## Passage provided
::::

Sunday, April 26, 2015

Floating point, precision quaifiers, and optimization

ESSL permits optimizations that may change the value of floating point expressions (lowp and mediump precision change, reassociation of addition/multiplication, etc.), which means that identical expressions may give different results in different shaders. This may cause problems with e.g. alignment of geometry in multi-pass algorithms, so output variables may be decorated with the invariant qualifier to force the compiler to be consistent in how it generates code for them. The compiler is still allowed to do value-changing optimizations for invariant expressions, but it need to do it in the same way for all shaders. This may give us interesting problems if optimizations and code generation are done without knowledge of each other...

Example 1

As an example of the problems we may get with invariant, consider an application that is generating optimized SPIR-V using an offline ESSL compiler, and uses the IR with a Vulkan driver having a simple backend. The backend works on one basic block at a time, and is generating FMA (Fused Multiply-Add) instructions when multiplication is followed by addition. This is fine for invariant, even though FMA changes the precision, as the backend is consistent and always generates FMA when possible (i.e. identical expressions in different shaders will generate identical instructions).

#version 310 es

in float a, b, c;
out invariant float result;

void main() {
float tmp = a * b;
if (c < 0.0) {
result = tmp - 1.0;
} else {
result = tmp + 1.0;
}
}

This is generated exactly as written if no optimization is done; first a multiplication, followed by a compare and branch, and we have two basic blocks doing one addition each. But the offline compiler optimizes this with if-conversion, so it generates SPIR-V as if main was written as
void main()
{
float tmp = a * b;
result = (c < 0.0) ? (tmp - 1.0) : (tmp + 1.0);
}

The optimization has eliminated the branches, and the backend will now see that it can use FMA instructions as everything is in the same basic block.

But the application has one additional shader where main looks like
void main() {
float tmp = a * b;
if (c < 0.0) {
foo();
result = tmp - 1.0;
} else {
result = tmp + 1.0;
}
}

The optimization cannot transform the if-statement here, as the basic blocks are too complex. So this will not use FMA, and will therefore break the invariance guarantee.

Example 2

It is not only invariant expressions that are problematic — you may get surprising results from normal code too when optimizations done offline and in the backend interacts in interesting ways. For example, you can get different precision in different threads from "redundant computation elimination" optimizations. This happens for cases such as
mediump float tmp = a + b;
if (x == 0) {
/* Code not using tmp */
...

::::

## Data shown

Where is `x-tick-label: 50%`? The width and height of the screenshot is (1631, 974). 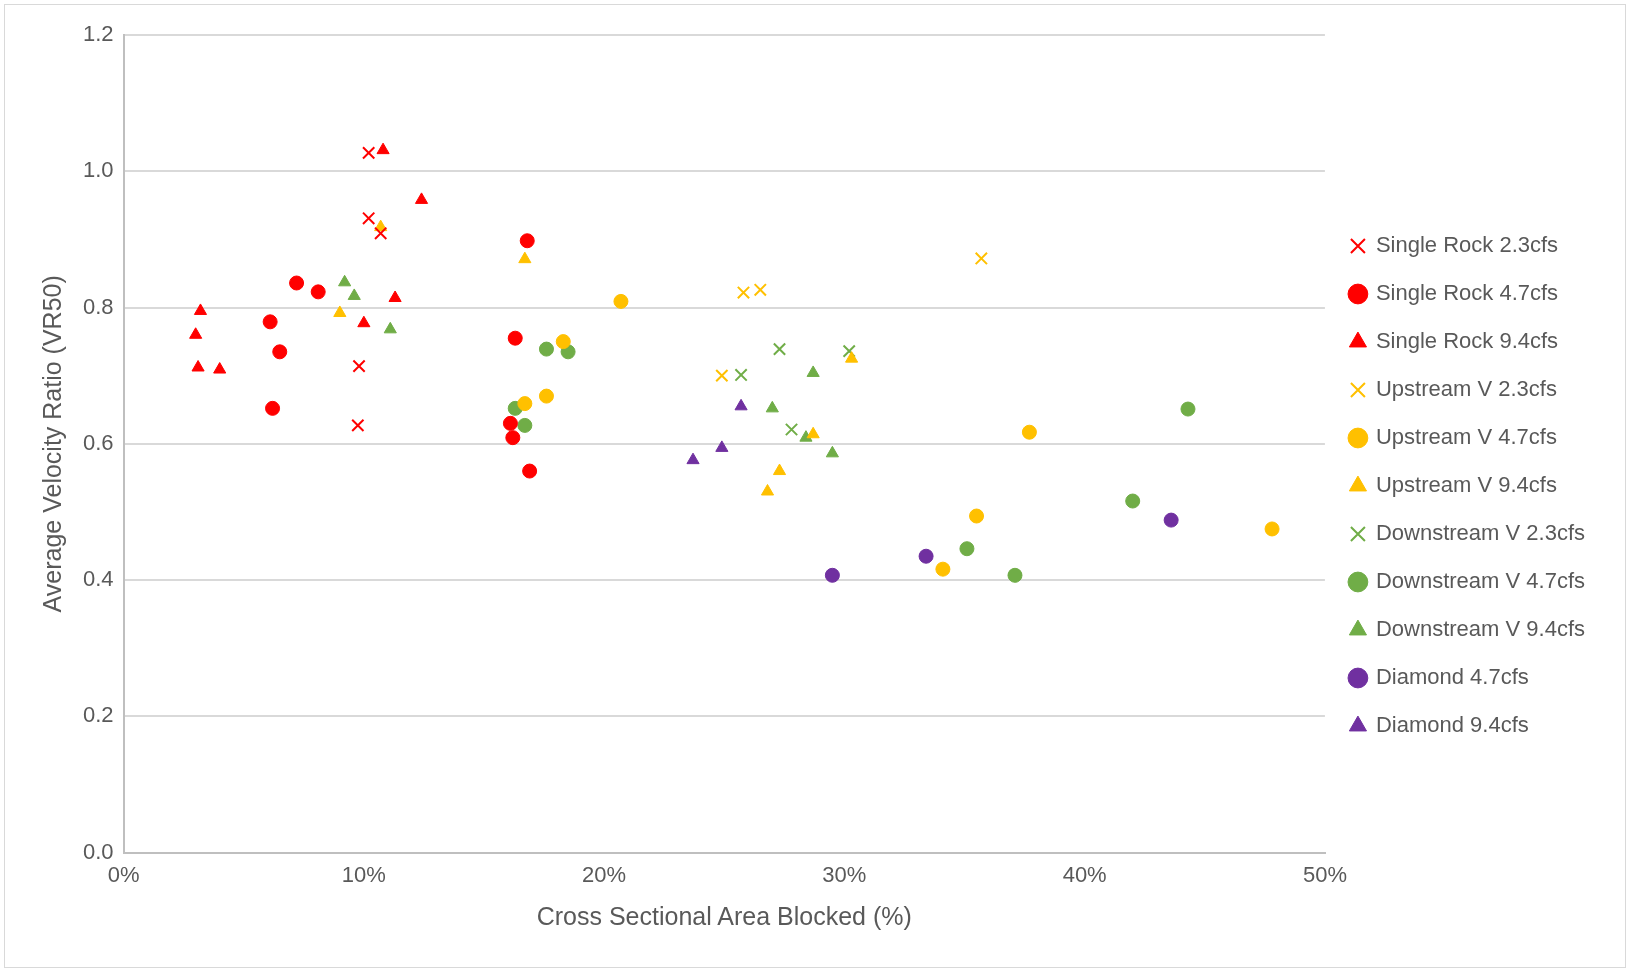 x-tick-label: 50% is located at coordinates (1324, 874).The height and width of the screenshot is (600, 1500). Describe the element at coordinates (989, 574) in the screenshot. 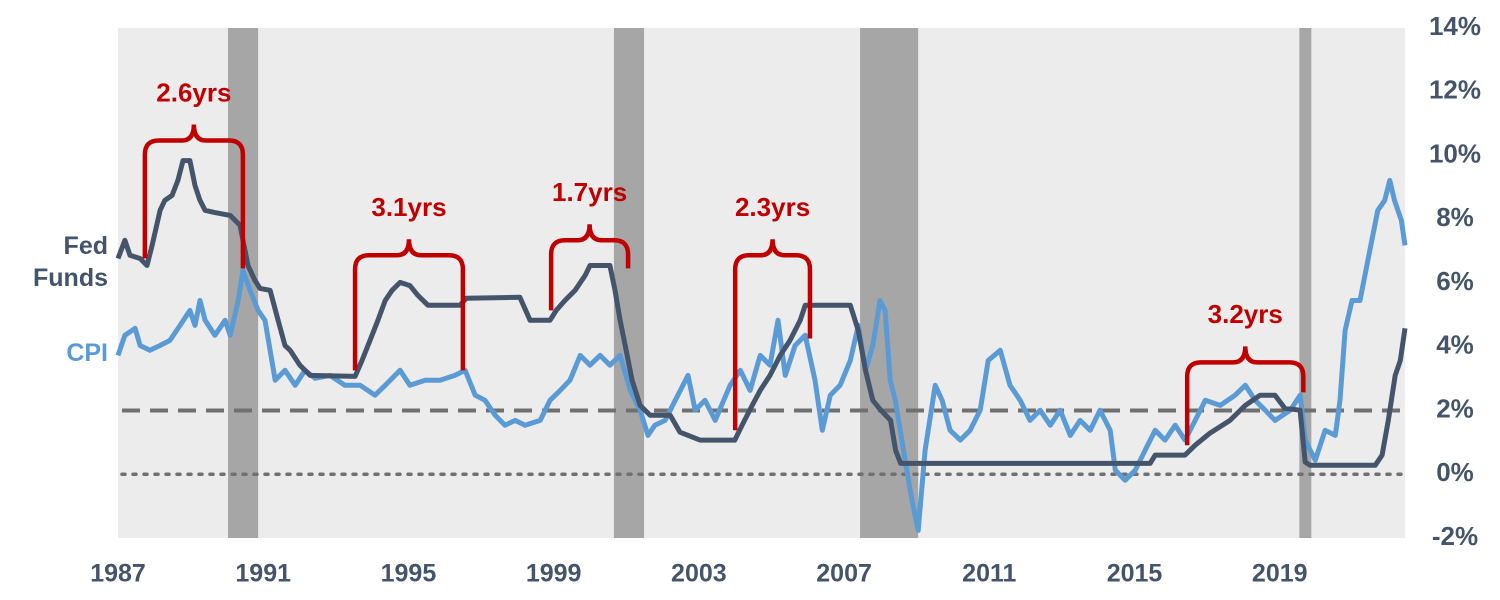

I see `x-tick-label: 2011` at that location.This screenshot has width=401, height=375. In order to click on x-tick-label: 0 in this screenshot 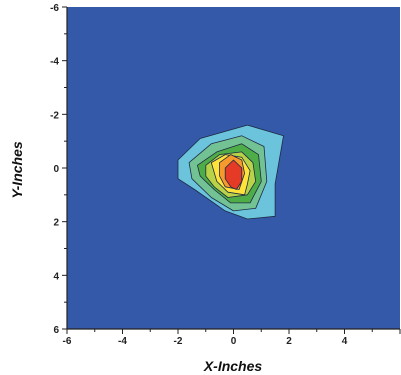, I will do `click(234, 342)`.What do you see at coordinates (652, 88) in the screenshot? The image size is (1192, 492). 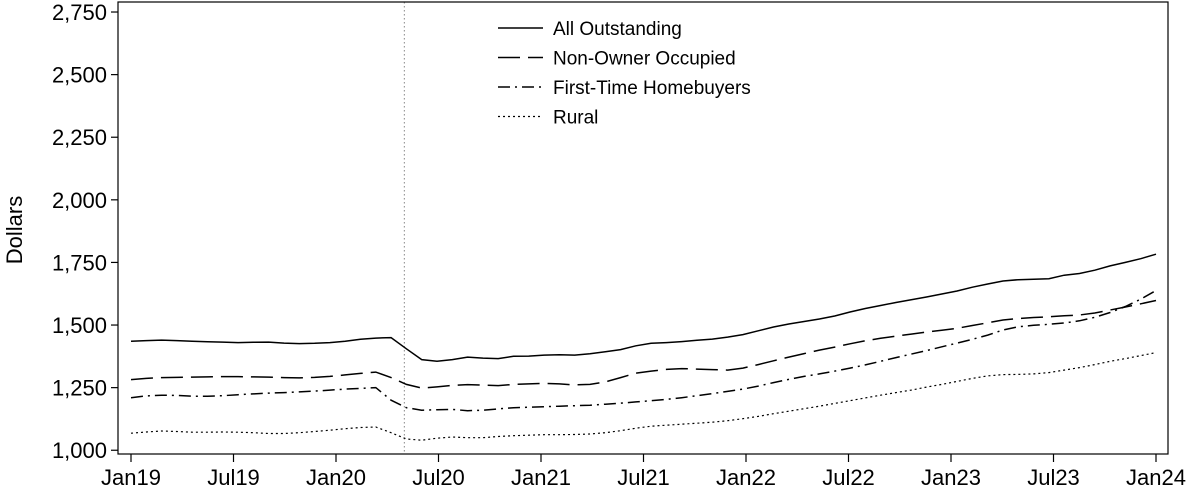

::::

## Required tasks
a – Answer these questions using the write-up on floating-point precision and optimization, one line per answer, marked the same way:
(i) What instruction does the simple backend in Example 1 generate when a multiplication is followed by an addition?
(ii) Which optimization does the offline compiler apply to the first shader in Example 1?
(iii) According to the write-up, why can the optimization not transform the if-statement in the additional shader?
b – Name every variable that appears in the code snippets of the write-up on floating-point precision and optimization.
c – Write the next part of the write-up on floating-point precision and optimization, picking up right after its final line in the middle of the Example 2 code.

## Answers for the exercise
a –
(i) An FMA (Fused Multiply-Add) instruction.
(ii) If-conversion.
(iii) The basic blocks are too complex.

b – a, b, c, result, tmp, x

c –
} else if (x == 1) {
/* Code using tmp */
...
} else {
/* Code using tmp */
...
}

where tmp is calculated, but not used, for the case "x == 0". The optimization moves the tmp calculation into the two basic blocks where it is used
if (x == 0) {
/* Code not using tmp */
...
} else if (x == 1) {
mediump float tmp = a + b;
/* Code using tmp */
...
} else {
mediump float tmp = a + b;
/* Code using tmp */
...
}
and the backend may now chose to use different precisions for the two mediump tmp calculations.

Offline optimization with SPIR-V

The examples above are of course silly — higher level optimizations should not be allowed to change control flow for invariant statements, and the "redundant computation elimination" does not make sense for warp-based architectures. But the first optimization would have been fine if used with a better backend that could combine instructions from different basic blocks. And not all GPUs are warp-based. That is, it is reasonable to do this kind of optimizations, but they need to be done in the driver where you have full knowledge about the backend and architecture.

My impression is that many developers believe that SPIR-V and Vulkan implies that the driver will just do simple code generation, and that all optimizations are done offline. But that will prevent some optimizations. It may work for a game engine generating IR for a known GPU, but I'm not sure that the GPU vendors will provide enough information on their architectures/backends that this will be viable either.

So my guess is that the drivers will continue to do all the current optimizations on SPIR-V too, and that offline optimizations will not matter...

Thursday, April 9, 2015

Precision qualifiers in SPIR-V

SPIR-V is a bit inconsistent in how it handles types for graphical shaders and compute kernels. Kernels are using sized types, and there are explicit conversions when converting between sizes. Shaders are using 32-bit types for everything, but there are precision decorations that indicates which size is really used, and conversions between sizes are done implicitly. I guess much of this is due to historical reasons in how ESSL defines its types, but I think it would be good to be more consistent in the IR.

ESSL 1 played fast and loose with types. For example, it has an integer type int, but the platform is allowed to implement it as floating point, so it is not necessarily true that "a+1 != a" for a sufficiently large a. ESSL 3 strengthened the type system, so for example high precision integers are now represented as 32-bit values in two's complement form. The rest of this post will use the ESSL 3 semantics.

ESSL does not care much about the size of variables; it has only one integer type "int" and one floating point type "float". But you need to specify which precision to use in calculations by adding precision qualifiers when you declare your variables, such as

highp float x;
Using highp means that the calculations must be done in 32-bit precision, mediump means at least 16-bit precision, and lowp means using at lest 9 bits (yes, "nine". You cannot fit a lowp value in a byte). The compiler may use any size for the variables, as long as the precision is preserved.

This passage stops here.